Validate field in STaging before loading

  • I have a STaging table where I have defined all fields as Varchar(255), now I'm trying to load the Prod table, and one of my fields(order_open_qty) is defined as Decimal(18,10), but it fails as data from STaging fails converting Varchar to Dec. Is there any

    pre-validation I can run to change those bad records to a predefined value to be able to complete load.

    Thanks.

  • Check out the ISNUMERIC() function. That will tell you what you want to know.

    Strong advice: all tables, all databases, all the time, use appropriate data types. It really matters.

    ----------------------------------------------------The credit belongs to the man who is actually in the arena, whose face is marred by dust and sweat and blood... Theodore RooseveltThe Scary DBAAuthor of: SQL Server 2017 Query Performance Tuning, 5th Edition and SQL Server Execution Plans, 3rd EditionProduct Evangelist for Red Gate Software

  • Run a query to see what is in those rows. Perhaps it is empty spaces that you can update to 0, or 'null'.

    You could also use the case statement when selecting the rows for the insert

  • Grant Fritchey wrote:

    Check out the ISNUMERIC() function. That will tell you what you want to know.

    No... ISNUMERIC() can help but it must not be considered as any type of "Is All Digits" function because it doesn't work for that.  Please see the following article on that and what you can use in its place.

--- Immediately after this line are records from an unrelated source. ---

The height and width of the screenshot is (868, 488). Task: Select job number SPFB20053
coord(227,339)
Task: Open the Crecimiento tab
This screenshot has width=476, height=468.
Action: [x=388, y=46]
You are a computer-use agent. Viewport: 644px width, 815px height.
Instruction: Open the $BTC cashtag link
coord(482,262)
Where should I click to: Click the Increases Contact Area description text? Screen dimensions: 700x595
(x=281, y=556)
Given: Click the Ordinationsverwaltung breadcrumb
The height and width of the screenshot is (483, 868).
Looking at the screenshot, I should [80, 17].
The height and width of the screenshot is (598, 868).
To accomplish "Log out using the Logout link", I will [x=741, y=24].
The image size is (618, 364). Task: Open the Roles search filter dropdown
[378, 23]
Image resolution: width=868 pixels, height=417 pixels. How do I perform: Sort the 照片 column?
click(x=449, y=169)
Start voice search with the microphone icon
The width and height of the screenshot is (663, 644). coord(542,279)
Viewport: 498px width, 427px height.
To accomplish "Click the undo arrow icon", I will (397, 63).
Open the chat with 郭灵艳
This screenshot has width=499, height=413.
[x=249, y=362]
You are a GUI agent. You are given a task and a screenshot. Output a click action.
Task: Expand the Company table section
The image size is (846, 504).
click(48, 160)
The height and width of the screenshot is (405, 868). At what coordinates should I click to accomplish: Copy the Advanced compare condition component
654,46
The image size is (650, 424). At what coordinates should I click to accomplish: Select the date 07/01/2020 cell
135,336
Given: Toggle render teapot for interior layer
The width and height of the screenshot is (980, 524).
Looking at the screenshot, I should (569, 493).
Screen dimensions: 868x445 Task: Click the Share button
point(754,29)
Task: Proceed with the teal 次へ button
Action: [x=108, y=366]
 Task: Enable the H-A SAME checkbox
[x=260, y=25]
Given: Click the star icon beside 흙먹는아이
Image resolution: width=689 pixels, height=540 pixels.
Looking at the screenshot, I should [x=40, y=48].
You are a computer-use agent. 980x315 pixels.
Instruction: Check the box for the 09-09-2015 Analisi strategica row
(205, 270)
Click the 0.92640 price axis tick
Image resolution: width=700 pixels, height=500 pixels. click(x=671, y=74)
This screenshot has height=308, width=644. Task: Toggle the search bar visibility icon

    https://qa.sqlservercentral.com/articles/why-doesn%e2%80%99t-isnumeric-work-correctly-sql-spackle

    Grant Fritchey wrote:

    Strong advice: all tables, all databases, all the time, use appropriate data types. It really matters.

    I totally agree.  DECIMAL(18,10) means 8 digits to the left of the decimal point and 10 to the right.  That seems like a very strange datatype for an "order quantity' column.  It would be really interesting to know what the requirement was for that very odd design for such a column.

    --Jeff Moden


    RBAR is pronounced "ree-bar" and is a "Modenism" for Row-By-Agonizing-Row.
    First step towards the paradigm shift of writing Set Based code:
    ________Stop thinking about what you want to do to a ROW... think, instead, of what you want to do to a COLUMN.
    "Change is inevitable... change for the better is not".

    Helpful Links:
    How to post code problems
    How to Post Performance Problems
    Create a Tally Function (fnTally)
    Intro to Tally Tables and Functions

  • Grant Fritchey wrote:

    Strong advice: all tables, all databases, all the time, use appropriate data types. It really matters.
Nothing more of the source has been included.